Selain itu, peningkatan harga emas global serta faktor dimulainya tahun ajaran baru pendidikan juga disebut memperkuat rupiah. Kedua faktor tersebut turut memengaruhi permintaan dan penawaran terhadap valuta asing.
Prediksi Pergerakan Rupiah Pekan Depan
Lukman memprediksi bahwa rupiah akan bergerak fluktuatif pada pekan depan, tergantung pada risalah pertemuan FOMC bank sentral AS, The Fed. Pasar menduga bahwa pidato yang akan disampaikan oleh Ketua The Fed, Jerome Powell, akan memiliki nada hawkish, yang berpotensi berdampak negatif terhadap rupiah.
Dari sisi domestik, rilis cadangan devisa yang diprediksi naik ke US$ 159 miliar juga akan turut memengaruhi pergerakan rupiah.

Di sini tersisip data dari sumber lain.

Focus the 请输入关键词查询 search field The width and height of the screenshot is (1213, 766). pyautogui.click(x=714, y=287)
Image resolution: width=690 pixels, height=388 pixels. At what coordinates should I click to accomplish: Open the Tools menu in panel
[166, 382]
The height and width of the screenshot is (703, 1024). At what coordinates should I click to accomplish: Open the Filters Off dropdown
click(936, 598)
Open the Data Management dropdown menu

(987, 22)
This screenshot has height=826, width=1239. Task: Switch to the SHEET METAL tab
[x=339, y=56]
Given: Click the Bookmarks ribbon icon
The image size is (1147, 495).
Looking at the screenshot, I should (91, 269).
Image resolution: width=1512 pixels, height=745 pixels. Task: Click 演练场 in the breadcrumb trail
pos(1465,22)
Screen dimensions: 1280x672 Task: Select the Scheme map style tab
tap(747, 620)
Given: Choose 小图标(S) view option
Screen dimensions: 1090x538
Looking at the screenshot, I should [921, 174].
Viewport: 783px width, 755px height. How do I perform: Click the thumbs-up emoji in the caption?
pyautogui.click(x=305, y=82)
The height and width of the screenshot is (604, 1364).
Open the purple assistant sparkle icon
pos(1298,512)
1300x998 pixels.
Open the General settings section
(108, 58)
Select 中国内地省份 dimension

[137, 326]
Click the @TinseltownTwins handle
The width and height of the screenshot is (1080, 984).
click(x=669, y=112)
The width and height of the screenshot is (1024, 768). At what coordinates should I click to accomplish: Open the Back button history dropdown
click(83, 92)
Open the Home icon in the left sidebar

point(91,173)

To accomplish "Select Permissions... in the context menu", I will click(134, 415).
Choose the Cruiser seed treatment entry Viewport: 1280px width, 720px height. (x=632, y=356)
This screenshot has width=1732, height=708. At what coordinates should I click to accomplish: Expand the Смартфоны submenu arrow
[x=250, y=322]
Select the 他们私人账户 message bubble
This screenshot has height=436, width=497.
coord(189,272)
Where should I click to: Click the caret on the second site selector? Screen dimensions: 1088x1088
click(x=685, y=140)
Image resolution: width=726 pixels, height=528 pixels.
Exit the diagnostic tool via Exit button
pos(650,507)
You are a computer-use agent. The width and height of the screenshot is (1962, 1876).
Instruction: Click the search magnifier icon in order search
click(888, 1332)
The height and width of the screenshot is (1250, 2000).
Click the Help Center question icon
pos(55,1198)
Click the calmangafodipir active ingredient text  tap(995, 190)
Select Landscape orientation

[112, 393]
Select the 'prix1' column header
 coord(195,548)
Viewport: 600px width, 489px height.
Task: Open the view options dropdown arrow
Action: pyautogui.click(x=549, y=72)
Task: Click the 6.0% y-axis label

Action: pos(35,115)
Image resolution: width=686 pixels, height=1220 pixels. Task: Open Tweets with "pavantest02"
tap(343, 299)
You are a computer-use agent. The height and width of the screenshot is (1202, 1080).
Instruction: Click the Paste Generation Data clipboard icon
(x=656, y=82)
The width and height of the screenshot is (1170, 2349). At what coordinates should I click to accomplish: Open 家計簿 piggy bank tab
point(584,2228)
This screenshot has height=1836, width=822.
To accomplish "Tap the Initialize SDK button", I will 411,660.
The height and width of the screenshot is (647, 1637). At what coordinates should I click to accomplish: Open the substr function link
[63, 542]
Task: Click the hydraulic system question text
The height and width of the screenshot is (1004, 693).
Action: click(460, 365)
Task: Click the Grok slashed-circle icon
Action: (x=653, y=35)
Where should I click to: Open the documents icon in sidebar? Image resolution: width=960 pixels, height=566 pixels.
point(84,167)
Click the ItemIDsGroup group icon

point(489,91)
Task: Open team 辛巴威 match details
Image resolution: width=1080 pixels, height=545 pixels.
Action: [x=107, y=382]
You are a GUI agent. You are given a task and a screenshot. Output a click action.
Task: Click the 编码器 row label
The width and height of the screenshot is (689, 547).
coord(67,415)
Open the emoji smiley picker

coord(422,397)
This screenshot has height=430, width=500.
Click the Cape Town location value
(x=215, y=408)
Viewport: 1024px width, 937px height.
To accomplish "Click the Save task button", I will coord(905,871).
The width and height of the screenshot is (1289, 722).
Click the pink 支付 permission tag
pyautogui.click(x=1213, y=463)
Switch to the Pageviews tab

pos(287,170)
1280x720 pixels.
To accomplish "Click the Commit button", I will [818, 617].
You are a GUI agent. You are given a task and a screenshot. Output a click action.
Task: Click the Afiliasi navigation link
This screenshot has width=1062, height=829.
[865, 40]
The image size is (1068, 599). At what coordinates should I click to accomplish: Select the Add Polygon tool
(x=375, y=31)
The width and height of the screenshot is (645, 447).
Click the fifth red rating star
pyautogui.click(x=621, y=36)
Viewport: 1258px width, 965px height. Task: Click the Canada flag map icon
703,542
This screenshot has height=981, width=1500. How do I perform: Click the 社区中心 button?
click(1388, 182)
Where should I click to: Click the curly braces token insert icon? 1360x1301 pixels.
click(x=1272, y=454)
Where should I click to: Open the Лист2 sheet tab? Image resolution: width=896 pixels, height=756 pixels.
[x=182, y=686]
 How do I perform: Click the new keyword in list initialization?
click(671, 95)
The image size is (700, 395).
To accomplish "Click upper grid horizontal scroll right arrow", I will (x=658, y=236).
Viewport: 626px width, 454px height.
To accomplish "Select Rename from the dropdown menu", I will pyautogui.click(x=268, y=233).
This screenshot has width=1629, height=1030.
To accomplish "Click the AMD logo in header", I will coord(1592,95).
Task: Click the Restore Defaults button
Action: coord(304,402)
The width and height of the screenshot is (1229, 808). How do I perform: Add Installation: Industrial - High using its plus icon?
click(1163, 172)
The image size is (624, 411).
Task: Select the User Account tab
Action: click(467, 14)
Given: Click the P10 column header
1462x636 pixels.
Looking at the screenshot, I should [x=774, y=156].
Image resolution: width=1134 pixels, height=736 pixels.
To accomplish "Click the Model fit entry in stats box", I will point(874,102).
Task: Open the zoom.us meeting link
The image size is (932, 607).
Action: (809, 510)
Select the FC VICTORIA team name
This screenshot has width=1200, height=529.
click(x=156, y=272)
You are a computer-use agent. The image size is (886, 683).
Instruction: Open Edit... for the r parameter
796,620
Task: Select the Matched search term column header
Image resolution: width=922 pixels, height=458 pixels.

Meski demikian, Lukman menyatakan bahwa perkembangan sentimen domestik belum sepenuhnya positif. Ia menilai bahwa penguatan rupiah saat ini hanya didasari oleh pernyataan-pernyataan pemerintah, sehingga tidak akan bertahan lama.
Menurut prediksi Lukman, rupiah akan bergerak dalam rentang Rp 16.500 hingga Rp 16.650. Sementara itu, Ibrahim memprediksi rupiah akan bergerak fluktuatif namun ditutup menguat di kisaran Rp 16.520 hingga Rp 16.560 pada Senin pekan depan.